Каждое новое поколение должно научиться приноравливаться к порядку, который определяется и поддерживается главным образом старшими. Каждое общество навязывает своим членам какой-то род дисциплины. Индивиды растут, включаются в жизнь сообщества, в конечном счете выпадают из нее и исчезают. Однако сообщество вместе с тем моральным порядком, который оно в себе воплощает, продолжает жить дальше. Жизнь сообщества, следовательно, заключает в себе своего рода метаболизм. Оно постоянно ассимилирует новых индивидов и столь же регулярно, по факту смерти или иным образом, отторгает старых. Но ассимиляция отнюдь не простой процесс; и, прежде всего прочего, она требует времени.
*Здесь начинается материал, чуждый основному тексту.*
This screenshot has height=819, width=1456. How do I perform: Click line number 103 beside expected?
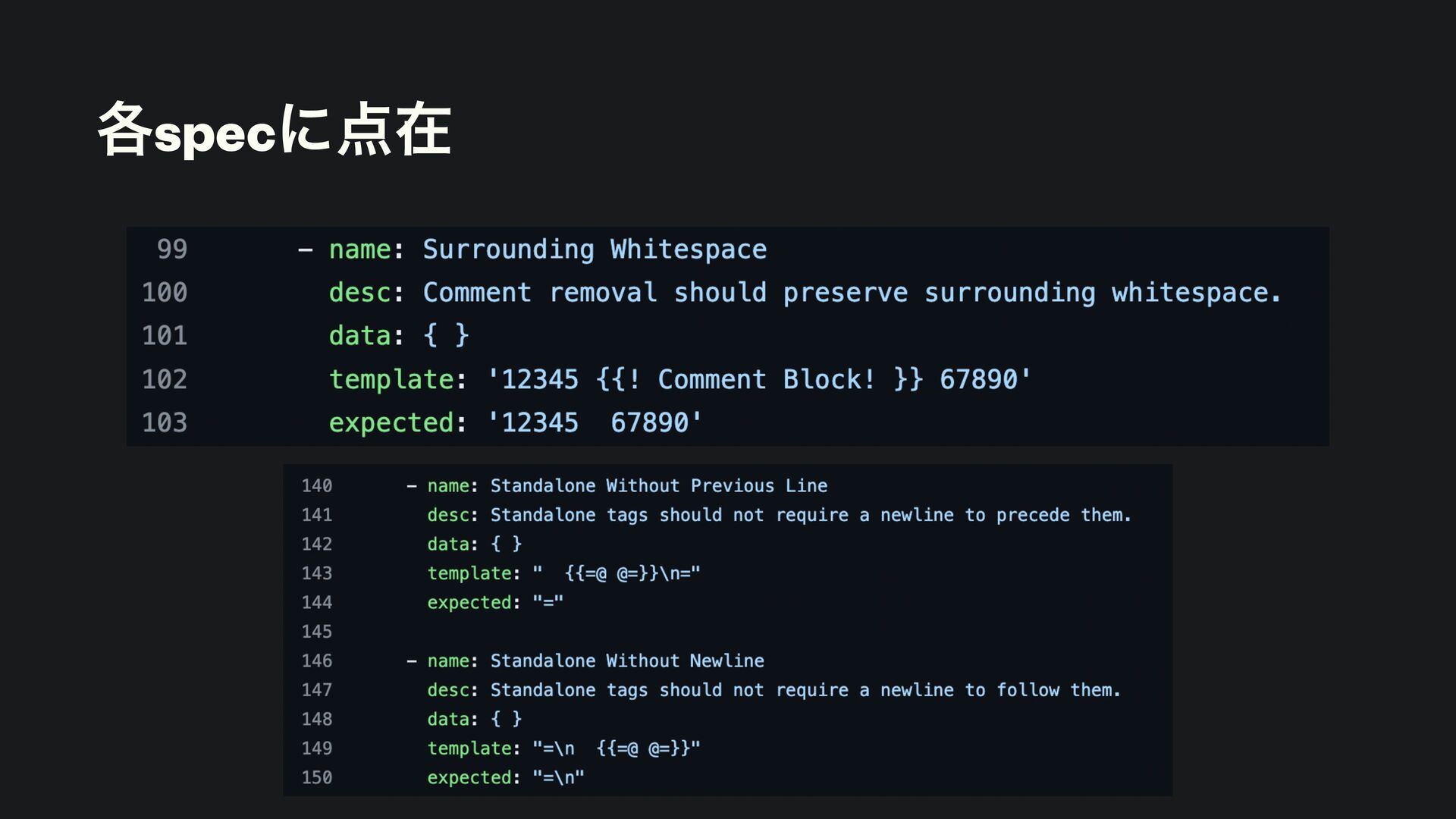tap(165, 422)
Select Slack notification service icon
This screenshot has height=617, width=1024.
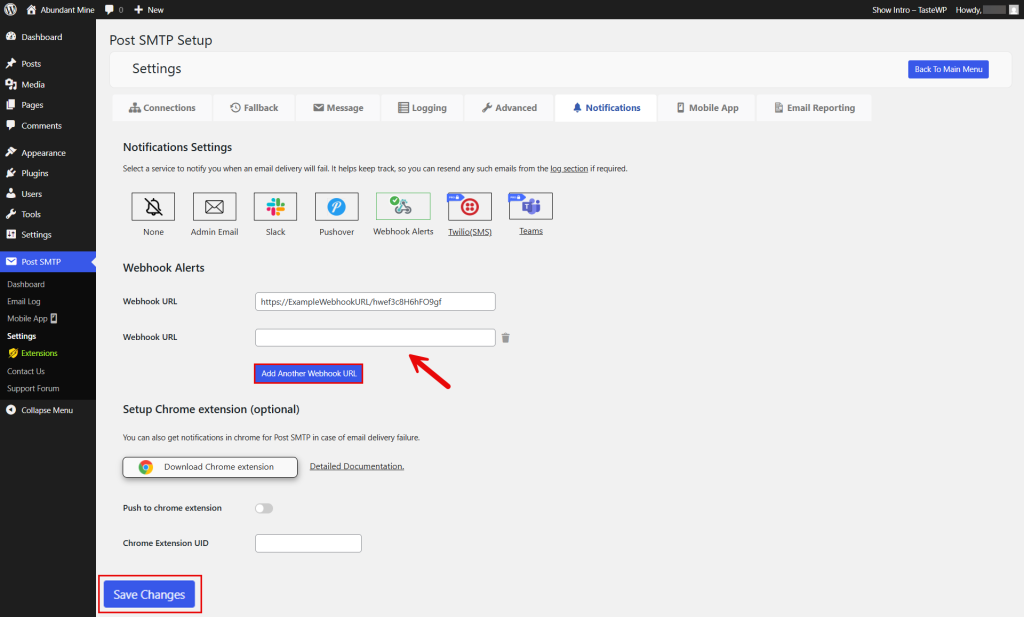(x=275, y=207)
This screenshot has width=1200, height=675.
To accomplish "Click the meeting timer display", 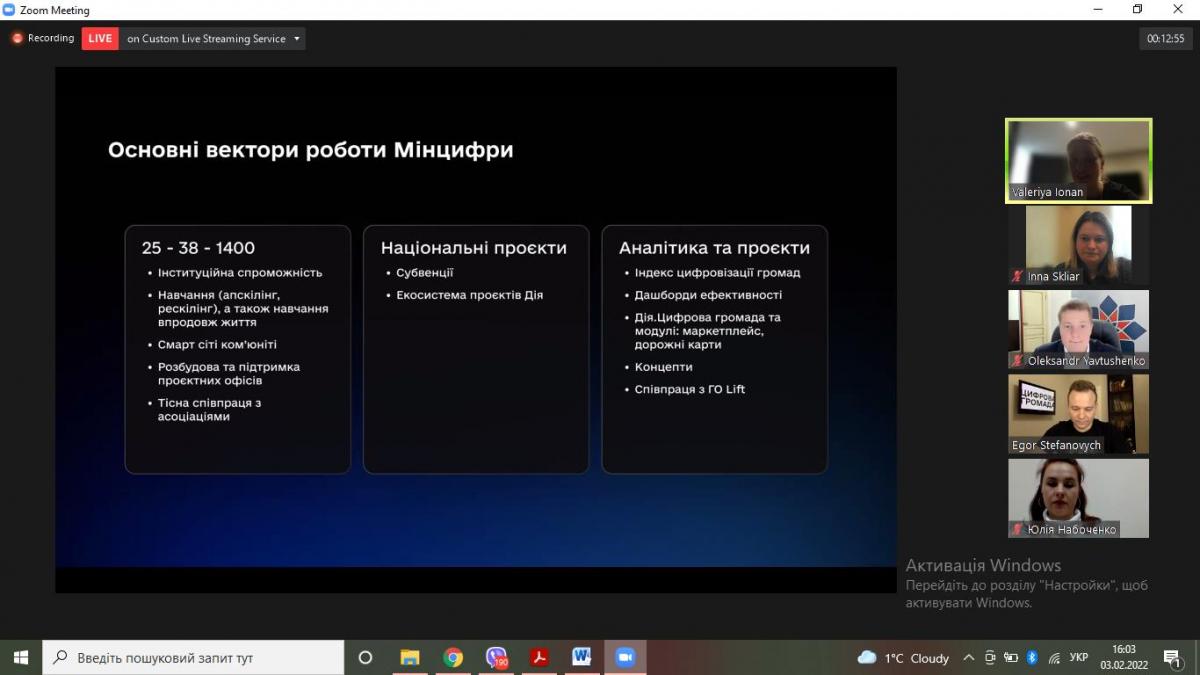I will pyautogui.click(x=1165, y=39).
Ассимиляция коренных уроженцев — вполне реальная проблема. Это проблема воспитания детей в семьях и подростков в школах. Но ассимиляция взрослых мигрантов, нахождение для них мест в организации сообщества — проблема куда более серьезная. Это проблема обучения взрослых, которой мы только в последние годы стали заниматься с действительным пониманием ее значимости.

Есть еще один аспект этой ситуации, на который мы до сих пор почти не обращали внимание. Сообщества, в которых рост населения достигается за счет превышения рождаемости над смертностью, и сообщества, население которых растет благодаря иммиграции, проявляют значительные различия. Там, где рост обусловлен иммиграцией, социальное изменение с необходимостью протекает быстрее и является более глубоким. В первую очередь, быстрее растут цены на землю; замена зданий и техники, движение населения, изменения в занятости, рост благосостояния, радикальные изменения в социальном положении — все происходит быстрее. В общем и целом, общество приближается к тем условиям, которые в настоящее время признаются характерными для фронтира.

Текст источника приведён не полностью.